=== Begin Enclosure ===

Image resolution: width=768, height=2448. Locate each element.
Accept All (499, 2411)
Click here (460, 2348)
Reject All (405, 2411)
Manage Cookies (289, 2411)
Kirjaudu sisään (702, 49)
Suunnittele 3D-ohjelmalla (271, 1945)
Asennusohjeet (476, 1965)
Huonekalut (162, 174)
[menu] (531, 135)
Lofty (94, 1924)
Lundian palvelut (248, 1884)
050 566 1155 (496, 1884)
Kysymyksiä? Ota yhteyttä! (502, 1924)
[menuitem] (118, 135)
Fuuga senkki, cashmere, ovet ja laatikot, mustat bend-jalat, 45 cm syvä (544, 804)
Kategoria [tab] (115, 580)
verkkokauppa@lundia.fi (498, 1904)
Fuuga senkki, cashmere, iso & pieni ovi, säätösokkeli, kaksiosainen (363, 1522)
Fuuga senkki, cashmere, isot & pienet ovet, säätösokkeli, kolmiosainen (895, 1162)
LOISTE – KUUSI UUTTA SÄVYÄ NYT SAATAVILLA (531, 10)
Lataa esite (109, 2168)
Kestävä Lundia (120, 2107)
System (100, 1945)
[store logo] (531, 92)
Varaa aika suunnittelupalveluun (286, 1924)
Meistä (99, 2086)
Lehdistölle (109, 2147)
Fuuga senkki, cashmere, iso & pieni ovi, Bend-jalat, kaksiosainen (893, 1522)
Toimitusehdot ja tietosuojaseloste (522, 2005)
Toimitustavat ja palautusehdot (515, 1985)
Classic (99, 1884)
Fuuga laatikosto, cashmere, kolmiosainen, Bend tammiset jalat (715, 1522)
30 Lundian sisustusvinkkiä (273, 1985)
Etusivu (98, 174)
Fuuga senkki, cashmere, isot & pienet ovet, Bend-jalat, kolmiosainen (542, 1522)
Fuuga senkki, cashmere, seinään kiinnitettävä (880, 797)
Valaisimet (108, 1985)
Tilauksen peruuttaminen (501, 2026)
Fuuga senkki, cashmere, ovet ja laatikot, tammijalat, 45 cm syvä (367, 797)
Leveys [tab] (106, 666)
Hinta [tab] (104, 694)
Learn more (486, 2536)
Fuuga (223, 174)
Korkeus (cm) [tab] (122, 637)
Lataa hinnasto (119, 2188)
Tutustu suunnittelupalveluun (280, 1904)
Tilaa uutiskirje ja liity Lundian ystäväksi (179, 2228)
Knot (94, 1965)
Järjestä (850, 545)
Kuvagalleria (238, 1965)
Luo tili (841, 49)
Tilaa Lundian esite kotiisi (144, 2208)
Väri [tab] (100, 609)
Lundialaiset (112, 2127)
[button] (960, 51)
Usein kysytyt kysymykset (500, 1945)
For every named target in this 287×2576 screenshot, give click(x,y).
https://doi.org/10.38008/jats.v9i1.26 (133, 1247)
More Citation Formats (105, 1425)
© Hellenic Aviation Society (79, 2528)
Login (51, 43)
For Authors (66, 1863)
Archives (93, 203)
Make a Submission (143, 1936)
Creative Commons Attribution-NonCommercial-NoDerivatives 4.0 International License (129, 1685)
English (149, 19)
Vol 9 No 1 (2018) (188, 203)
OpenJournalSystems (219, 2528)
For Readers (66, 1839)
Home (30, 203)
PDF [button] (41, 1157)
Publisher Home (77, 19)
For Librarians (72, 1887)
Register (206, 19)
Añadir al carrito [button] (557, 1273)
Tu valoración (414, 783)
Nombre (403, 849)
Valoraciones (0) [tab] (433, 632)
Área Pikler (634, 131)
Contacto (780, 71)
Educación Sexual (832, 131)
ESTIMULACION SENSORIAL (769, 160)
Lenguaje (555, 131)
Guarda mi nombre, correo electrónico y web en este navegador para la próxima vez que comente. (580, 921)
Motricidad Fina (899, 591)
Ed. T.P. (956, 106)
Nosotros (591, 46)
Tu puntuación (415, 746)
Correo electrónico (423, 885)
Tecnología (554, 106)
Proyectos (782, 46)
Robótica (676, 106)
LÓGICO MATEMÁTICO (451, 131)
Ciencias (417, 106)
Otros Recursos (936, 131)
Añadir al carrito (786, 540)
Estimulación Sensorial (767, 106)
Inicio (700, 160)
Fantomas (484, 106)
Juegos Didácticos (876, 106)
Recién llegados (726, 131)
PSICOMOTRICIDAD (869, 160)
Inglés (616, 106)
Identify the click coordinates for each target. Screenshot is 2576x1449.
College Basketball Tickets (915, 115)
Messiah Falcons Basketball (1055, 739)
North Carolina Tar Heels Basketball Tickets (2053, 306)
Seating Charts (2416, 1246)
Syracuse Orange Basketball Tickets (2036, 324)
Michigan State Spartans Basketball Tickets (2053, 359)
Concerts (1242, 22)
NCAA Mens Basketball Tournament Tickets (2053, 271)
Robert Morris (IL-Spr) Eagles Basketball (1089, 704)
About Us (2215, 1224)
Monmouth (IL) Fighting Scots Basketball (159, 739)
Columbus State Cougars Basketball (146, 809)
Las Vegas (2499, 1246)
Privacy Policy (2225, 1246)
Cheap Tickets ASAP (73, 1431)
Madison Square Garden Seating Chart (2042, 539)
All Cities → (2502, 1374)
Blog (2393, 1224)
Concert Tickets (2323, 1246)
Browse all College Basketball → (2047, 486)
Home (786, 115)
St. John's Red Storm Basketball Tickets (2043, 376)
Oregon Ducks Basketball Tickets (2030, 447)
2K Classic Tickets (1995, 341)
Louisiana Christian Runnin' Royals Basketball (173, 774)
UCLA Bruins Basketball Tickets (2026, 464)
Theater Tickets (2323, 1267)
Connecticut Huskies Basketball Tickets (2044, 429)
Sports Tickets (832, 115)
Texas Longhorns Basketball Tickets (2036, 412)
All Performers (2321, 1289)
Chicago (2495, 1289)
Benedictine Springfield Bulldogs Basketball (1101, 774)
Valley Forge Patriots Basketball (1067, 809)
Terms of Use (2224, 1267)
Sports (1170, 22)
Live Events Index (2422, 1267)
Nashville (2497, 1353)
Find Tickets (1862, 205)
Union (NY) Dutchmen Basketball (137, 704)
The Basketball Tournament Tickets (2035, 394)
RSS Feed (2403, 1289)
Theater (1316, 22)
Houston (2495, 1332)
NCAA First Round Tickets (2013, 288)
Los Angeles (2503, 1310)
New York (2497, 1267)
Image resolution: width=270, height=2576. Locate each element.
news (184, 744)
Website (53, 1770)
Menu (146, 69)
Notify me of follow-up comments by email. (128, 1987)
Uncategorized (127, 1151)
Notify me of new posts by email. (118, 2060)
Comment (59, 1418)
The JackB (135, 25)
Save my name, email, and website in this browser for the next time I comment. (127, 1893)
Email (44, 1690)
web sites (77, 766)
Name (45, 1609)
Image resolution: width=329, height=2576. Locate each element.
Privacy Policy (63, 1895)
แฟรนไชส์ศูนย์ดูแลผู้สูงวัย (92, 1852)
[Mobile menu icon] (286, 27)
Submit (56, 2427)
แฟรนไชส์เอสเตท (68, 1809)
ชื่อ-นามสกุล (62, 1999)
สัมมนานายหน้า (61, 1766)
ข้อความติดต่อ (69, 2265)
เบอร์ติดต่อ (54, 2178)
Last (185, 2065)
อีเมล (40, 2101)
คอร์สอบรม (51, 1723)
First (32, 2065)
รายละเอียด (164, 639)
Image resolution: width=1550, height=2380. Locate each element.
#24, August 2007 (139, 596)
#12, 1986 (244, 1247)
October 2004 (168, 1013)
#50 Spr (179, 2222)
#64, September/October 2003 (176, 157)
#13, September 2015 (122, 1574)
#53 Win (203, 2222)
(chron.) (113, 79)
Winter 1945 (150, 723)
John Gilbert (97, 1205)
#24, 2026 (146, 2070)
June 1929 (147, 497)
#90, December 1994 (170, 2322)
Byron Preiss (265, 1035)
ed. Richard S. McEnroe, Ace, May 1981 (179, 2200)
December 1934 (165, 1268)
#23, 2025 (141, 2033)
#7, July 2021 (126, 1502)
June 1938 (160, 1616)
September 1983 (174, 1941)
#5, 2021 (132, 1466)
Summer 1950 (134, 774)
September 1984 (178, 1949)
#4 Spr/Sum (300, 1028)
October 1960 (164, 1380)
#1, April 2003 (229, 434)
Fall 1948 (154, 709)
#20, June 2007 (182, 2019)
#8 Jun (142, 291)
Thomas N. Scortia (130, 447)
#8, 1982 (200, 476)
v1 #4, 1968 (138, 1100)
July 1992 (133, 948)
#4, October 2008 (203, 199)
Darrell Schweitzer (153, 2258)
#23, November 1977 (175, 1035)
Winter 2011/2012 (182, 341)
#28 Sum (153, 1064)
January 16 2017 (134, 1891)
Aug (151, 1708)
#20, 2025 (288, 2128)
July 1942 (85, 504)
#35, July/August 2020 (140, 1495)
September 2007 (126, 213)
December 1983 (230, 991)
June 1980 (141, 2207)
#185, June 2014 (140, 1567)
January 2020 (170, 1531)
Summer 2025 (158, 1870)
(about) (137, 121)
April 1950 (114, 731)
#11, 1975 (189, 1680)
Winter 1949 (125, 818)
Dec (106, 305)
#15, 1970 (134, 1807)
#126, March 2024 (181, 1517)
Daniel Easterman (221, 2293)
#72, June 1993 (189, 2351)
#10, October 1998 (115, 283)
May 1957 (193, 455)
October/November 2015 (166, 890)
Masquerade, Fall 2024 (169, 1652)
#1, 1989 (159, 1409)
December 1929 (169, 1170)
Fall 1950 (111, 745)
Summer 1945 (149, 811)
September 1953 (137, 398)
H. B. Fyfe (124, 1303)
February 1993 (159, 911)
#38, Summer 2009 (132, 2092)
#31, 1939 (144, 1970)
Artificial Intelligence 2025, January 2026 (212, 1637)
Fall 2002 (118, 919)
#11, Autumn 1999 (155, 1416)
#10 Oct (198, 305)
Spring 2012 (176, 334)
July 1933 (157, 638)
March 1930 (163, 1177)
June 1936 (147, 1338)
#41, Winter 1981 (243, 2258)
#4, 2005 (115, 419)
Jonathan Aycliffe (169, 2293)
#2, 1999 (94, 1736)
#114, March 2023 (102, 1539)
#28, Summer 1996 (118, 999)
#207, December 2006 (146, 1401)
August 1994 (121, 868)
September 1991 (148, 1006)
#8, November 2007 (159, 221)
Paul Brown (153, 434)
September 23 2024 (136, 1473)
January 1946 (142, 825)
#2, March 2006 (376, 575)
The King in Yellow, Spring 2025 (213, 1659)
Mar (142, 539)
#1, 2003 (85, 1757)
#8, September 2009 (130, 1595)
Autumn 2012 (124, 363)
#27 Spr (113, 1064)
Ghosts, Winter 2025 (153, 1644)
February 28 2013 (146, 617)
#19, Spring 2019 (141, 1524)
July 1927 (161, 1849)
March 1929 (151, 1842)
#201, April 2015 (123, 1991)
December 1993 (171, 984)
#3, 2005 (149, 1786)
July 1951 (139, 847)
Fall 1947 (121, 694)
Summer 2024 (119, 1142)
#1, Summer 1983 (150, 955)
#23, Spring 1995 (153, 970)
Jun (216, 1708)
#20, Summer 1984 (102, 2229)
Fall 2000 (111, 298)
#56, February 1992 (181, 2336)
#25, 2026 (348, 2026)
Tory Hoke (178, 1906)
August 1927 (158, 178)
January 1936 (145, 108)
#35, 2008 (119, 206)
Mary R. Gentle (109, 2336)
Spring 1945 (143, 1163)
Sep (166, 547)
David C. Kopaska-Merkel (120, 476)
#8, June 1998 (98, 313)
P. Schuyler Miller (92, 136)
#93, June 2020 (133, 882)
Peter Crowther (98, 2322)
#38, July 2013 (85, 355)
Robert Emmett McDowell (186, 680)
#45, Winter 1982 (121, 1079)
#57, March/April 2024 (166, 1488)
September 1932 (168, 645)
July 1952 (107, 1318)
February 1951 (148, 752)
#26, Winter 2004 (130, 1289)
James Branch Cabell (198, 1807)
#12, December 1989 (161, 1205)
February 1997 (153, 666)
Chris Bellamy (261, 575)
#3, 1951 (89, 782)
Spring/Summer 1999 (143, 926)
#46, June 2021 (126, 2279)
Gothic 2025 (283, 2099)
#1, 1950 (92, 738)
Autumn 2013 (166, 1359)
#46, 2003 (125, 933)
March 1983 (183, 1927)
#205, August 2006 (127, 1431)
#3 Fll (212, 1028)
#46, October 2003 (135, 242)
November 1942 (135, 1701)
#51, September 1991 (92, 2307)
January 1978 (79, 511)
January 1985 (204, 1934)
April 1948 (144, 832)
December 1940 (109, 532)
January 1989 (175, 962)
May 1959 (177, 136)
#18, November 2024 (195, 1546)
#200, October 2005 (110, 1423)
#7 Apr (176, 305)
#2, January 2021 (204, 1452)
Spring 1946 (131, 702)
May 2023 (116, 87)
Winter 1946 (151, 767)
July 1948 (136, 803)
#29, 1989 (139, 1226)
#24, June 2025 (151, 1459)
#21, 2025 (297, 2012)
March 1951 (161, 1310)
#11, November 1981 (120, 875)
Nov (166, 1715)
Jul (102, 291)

=== End Enclosure ===

**PROBLEM DESCRIPTION**
Would you copy, unchanged, the stretch of the records above that begins at the line containing "kolmiosainen (542, 1522)" and ends at the line containing "Fuuga (223, 174)", and only that?

**SOLUTION TO THE PROBLEM**
Fuuga senkki, cashmere, isot & pienet ovet, Bend-jalat, kolmiosainen (542, 1522)
Fuuga senkki, cashmere, seinään kiinnitettävä (880, 797)
Valaisimet (108, 1985)
Tilauksen peruuttaminen (501, 2026)
Fuuga senkki, cashmere, ovet ja laatikot, tammijalat, 45 cm syvä (367, 797)
Leveys [tab] (106, 666)
Hinta [tab] (104, 694)
Learn more (486, 2536)
Fuuga (223, 174)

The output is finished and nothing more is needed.